Though Indian Railways has been running special train services to transport migrant workers, based on requests from states, confusion reigns. With no standardised protocol in place, and limited means to test, screen and quarantine migrants, home states and host states are sparring over the logistics.

A monumental crisis

Meanwhile, some of the prosperous western and southern states, labour contractors, factories and small companies washed their hands of migrant labour the moment India went into lockdown.

“This left a vast swathe of migrants and daily wagers left to fend for themselves and many actually had to get their families in the villages to send money to their bank accounts,” Ajay Chauhan, a factory worker told RFI.

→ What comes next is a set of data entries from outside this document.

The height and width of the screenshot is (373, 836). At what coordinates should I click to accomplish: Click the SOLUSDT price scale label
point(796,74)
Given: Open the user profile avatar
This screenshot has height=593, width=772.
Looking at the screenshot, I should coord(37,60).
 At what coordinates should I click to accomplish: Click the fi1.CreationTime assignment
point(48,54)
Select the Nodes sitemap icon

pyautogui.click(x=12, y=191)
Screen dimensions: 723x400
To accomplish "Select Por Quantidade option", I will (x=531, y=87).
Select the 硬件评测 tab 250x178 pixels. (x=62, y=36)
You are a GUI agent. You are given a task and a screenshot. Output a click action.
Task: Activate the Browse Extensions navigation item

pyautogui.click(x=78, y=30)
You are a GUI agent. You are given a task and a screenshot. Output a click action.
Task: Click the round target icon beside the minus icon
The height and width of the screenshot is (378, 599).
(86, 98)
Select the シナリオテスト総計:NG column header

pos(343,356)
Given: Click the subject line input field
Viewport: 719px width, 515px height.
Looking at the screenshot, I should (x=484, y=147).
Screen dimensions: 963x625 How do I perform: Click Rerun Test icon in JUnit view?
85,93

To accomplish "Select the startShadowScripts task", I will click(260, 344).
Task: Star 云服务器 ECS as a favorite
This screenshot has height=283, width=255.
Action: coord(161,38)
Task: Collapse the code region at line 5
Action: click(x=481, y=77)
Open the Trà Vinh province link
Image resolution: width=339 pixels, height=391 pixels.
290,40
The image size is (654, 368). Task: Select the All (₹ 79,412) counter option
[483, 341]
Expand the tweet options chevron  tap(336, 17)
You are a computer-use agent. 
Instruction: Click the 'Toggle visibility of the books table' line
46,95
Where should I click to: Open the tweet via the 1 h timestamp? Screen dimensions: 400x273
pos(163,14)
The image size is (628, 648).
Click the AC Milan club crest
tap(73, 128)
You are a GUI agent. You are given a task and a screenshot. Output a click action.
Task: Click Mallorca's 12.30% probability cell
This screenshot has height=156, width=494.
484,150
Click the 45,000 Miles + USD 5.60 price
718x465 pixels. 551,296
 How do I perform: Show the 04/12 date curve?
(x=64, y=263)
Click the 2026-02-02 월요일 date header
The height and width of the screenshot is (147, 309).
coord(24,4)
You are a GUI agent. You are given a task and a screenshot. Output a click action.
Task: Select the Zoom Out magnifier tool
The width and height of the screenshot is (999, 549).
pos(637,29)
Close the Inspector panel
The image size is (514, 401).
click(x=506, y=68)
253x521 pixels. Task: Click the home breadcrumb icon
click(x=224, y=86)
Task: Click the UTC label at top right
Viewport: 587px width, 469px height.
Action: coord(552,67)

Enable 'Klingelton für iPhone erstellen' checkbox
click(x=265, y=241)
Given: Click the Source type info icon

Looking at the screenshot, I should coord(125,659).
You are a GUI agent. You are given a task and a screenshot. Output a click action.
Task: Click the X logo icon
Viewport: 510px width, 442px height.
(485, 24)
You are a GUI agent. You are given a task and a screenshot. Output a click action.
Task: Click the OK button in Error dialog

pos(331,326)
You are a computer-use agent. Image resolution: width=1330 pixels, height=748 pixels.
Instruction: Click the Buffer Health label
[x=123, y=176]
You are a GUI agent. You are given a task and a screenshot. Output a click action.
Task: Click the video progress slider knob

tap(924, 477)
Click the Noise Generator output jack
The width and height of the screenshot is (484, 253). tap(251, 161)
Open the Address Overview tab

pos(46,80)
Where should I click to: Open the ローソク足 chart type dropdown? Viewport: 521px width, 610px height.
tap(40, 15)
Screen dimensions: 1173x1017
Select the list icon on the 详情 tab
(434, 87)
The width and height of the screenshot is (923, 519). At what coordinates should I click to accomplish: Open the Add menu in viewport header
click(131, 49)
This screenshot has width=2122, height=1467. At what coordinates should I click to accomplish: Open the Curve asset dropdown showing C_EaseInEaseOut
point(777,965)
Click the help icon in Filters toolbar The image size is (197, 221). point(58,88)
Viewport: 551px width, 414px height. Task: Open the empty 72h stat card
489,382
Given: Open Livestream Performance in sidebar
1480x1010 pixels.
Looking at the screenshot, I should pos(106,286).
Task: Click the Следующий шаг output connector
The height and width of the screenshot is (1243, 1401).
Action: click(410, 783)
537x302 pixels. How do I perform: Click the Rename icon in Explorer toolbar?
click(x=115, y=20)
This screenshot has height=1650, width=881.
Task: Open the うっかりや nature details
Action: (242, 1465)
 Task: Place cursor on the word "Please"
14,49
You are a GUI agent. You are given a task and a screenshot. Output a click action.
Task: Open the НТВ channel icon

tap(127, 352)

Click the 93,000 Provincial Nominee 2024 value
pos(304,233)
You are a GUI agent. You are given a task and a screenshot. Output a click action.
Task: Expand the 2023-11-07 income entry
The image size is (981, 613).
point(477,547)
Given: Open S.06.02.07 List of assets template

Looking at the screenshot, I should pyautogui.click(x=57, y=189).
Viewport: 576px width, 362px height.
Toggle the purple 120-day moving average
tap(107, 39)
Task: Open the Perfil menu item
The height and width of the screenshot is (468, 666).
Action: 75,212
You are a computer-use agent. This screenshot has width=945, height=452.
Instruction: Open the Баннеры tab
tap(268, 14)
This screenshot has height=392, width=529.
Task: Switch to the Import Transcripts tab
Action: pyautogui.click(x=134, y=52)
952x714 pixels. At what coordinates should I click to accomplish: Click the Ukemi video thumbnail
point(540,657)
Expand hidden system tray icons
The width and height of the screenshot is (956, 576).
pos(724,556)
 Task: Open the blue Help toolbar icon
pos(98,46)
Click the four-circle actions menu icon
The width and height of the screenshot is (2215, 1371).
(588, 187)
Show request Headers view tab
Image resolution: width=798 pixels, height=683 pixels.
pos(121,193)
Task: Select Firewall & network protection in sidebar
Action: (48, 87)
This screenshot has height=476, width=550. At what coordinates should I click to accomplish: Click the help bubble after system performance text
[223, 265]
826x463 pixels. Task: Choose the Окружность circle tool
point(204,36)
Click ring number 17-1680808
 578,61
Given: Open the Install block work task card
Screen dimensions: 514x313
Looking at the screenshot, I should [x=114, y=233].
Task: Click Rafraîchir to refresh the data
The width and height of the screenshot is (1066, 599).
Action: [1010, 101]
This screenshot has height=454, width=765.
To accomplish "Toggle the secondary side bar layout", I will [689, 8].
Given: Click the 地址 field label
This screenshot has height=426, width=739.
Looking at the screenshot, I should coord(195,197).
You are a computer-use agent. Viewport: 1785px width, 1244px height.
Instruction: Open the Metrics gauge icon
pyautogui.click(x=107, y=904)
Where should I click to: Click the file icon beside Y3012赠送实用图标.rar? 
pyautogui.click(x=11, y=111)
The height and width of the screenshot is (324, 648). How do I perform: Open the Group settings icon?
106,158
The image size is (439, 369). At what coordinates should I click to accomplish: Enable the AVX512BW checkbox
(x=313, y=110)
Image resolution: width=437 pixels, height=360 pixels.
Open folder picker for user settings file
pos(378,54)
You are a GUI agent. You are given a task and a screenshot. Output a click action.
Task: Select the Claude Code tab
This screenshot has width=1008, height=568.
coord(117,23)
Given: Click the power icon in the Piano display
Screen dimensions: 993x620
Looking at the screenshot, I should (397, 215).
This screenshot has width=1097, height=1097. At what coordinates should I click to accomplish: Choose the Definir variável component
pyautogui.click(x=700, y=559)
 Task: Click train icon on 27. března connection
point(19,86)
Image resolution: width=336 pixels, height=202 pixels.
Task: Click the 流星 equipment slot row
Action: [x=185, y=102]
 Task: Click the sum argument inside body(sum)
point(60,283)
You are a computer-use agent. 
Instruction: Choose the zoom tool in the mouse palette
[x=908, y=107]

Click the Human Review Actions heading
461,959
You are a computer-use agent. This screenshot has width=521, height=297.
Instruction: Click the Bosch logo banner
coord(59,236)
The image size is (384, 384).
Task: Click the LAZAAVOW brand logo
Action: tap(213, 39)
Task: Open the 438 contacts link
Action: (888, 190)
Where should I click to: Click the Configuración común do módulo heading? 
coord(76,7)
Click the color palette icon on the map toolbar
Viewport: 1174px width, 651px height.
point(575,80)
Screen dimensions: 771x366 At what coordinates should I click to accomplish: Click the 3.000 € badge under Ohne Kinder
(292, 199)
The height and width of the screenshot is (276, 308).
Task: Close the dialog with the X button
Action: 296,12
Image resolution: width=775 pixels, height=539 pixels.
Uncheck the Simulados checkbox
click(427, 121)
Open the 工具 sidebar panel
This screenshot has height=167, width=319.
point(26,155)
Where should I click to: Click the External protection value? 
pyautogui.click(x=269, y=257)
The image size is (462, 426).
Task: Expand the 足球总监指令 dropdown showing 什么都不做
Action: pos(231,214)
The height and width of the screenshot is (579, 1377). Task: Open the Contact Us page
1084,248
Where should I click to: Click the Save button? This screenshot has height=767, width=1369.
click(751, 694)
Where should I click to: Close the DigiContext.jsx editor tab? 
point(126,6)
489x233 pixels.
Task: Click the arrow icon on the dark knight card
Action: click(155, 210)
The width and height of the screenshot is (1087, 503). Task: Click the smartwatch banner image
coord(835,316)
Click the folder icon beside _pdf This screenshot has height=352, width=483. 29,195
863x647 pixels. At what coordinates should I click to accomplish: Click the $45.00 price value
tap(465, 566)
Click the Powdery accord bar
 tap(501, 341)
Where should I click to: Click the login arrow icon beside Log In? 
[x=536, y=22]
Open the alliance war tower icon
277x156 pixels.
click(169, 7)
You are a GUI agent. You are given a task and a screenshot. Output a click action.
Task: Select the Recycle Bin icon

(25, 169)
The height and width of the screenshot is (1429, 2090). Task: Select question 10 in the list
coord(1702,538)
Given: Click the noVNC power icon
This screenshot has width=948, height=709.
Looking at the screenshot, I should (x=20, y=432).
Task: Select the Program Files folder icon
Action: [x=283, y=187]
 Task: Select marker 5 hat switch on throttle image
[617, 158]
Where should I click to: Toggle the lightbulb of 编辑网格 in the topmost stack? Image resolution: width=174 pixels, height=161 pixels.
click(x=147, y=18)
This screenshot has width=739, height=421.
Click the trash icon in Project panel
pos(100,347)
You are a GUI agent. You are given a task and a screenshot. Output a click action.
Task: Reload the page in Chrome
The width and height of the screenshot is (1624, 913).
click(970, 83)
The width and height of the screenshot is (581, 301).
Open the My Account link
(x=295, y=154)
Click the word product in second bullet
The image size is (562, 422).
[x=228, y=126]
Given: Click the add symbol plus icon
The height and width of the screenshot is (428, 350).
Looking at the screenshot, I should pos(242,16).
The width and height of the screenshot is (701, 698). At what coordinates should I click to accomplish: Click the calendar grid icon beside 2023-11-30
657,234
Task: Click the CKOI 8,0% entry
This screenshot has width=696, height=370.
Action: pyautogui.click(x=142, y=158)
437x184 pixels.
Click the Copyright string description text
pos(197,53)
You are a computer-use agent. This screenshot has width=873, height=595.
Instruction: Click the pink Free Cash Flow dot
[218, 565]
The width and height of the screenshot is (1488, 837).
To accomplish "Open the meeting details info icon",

Only a few state governments have extended relief measures for stranded migrants such as free rations or cash transfers.

With the third extension of the lockdown dashing all hope that work would resume soon, about 50,000 migrant workers have been crossing over from Maharashtra into central Madhya Pradesh’s Barwani district daily since 3 May.

Hundreds have been huddled inside trucks, precariously perched atop goods lorries, on bicycles, or simply on foot, in a desperate attempt to return home. At times, exhausted migrants sleep on the roadside while their children cry with hunger.

The government had initially asked the millions of stranded migrant workers to pay their own train fares home but now some states are refusing to give consent for trains ferrying them home. Various state governments are now squabbling over requests to accept migrants in light of the pandemic.

Freeze on workers rights

To add to workers problems, Uttar Pradesh and Madhya Pradesh, two states with substantial workforces, have frozen major labour laws, except basic ones, in the hope that businesses will recoup from the blow of the Covid-19 pandemic and create more jobs on a net basis. 

Estimates of migrant workers in India range from 40 million to 120 million and there is still no accurate estimate how many have taken the long road back home.

The prospect of life with dignity and safety of the millions of migrants returning home looks distant.